Extrait.
○ ○ ○ ○ ○
Mais en y regardant de plus près n'est-ce pas une caricature,
un peu outrancière, de la vie en société, où
chaque personne - pourtant à visage découvert - masque sa
personnalité profonde en jouant sur les apparences ? Peu de personnes,
y compris nous-mêmes, laissent voir ce qu'elles sont réellement
; le qu'en dira-t-on est une menace permanente, comme une épée
de Damoclès sur nos têtes.
Si cela est vrai dans notre vie quotidienne, cela est encore plus vrai
dans notre vie spirituelle et dans notre façon de vivre l'évangile
devant le regard des autres. Trop souvent, nous hurlons avec les loups
alors que nous devrions annoncer l'Evangile à temps et à
contre-temps ; nous nous rangeons à l'opinion commune pour ne pas
sembler hors du temps présent et déconnectés de la
société alors que les exigences de l'Evangile nous appellent
à être des éveilleurs et à construire une société
plus juste, plus humaine et plus spirituelle.
Non seulement nous nous déguisons en gens normaux au lieu d'arborer
fièrement notre christianisme, mais nous prenons dans les textes
bibliques et dans la tradition de l'Eglise ce qui nous arrange, ce qui
nous permet, en particulier, de feindre d'ignorer le grand commandement
: Aimer Dieu par dessus tout et aimer son prochain comme soi-même.
○ ○ ○ ○ ○
Données enregistrées.
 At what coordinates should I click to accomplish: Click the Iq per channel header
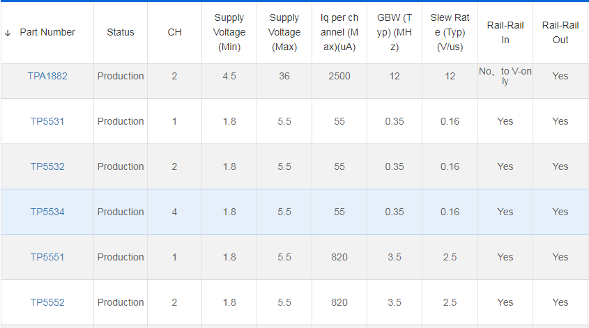point(339,32)
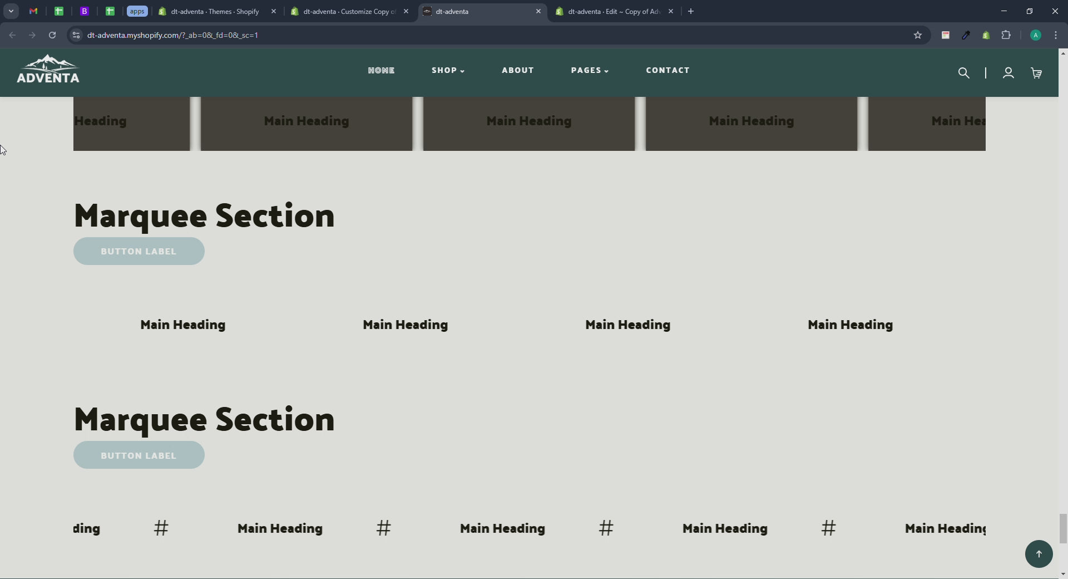Open the CONTACT menu item
This screenshot has width=1068, height=579.
668,70
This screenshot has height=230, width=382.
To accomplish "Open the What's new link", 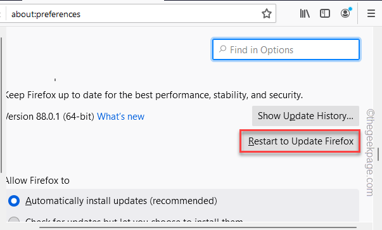I will 120,117.
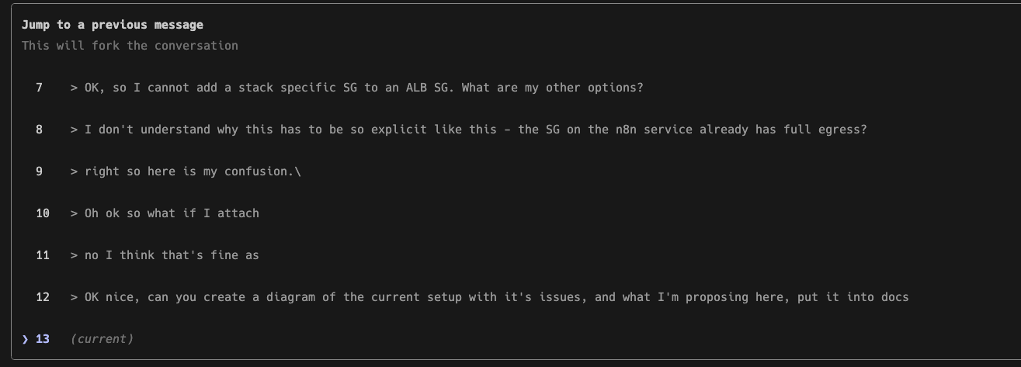The image size is (1021, 367).
Task: Click the ">" prompt marker on message 9
Action: (74, 171)
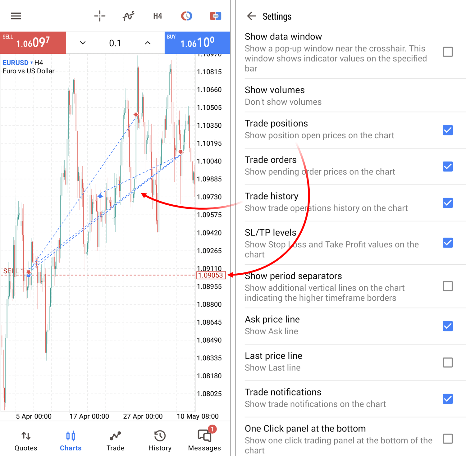Disable Trade positions display
Viewport: 466px width, 456px height.
[448, 130]
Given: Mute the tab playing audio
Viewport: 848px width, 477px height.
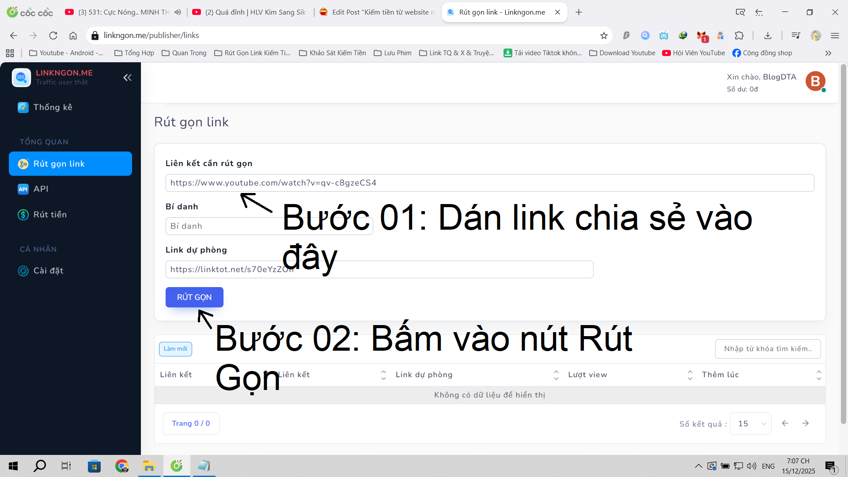Looking at the screenshot, I should [178, 12].
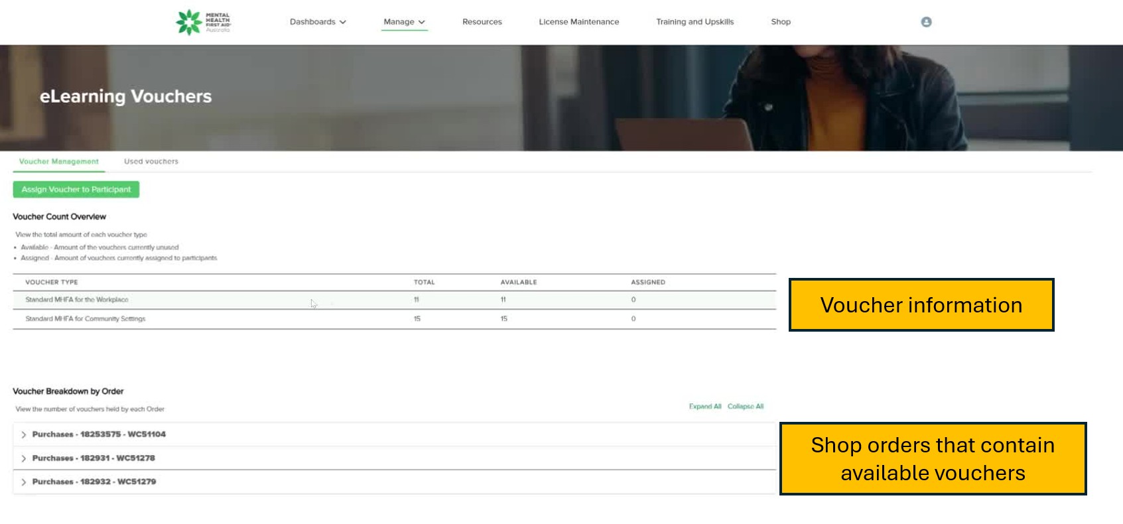The image size is (1123, 524).
Task: Navigate to Training and Upskills
Action: click(x=694, y=22)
○ ○ ○ ○ ○
Consigne A. Relève dans l'extrait tous les verbes conjugués qui ont « nous » pour sujet.
Consigne B. Transforme en tableau Markdown les lignes des enregistrements, de celle qui contient « Given: Mute the tab playing audio » jusqu'à la dernière incluse, avec les colonnes N° et Ligne. Laisse de côté les lignes vides et les images.

Solution A. hurlons, devrions, rangeons, déguisons, prenons

Solution B.
| N° | Ligne |
|---|---|
| 1 | Given: Mute the tab playing audio |
| 2 | Viewport: 848px width, 477px height. |
| 3 | Looking at the screenshot, I should [178, 12]. |
| 4 | The image size is (1123, 524). |
| 5 | Task: Navigate to Training and Upskills |
| 6 | Action: click(x=694, y=22) |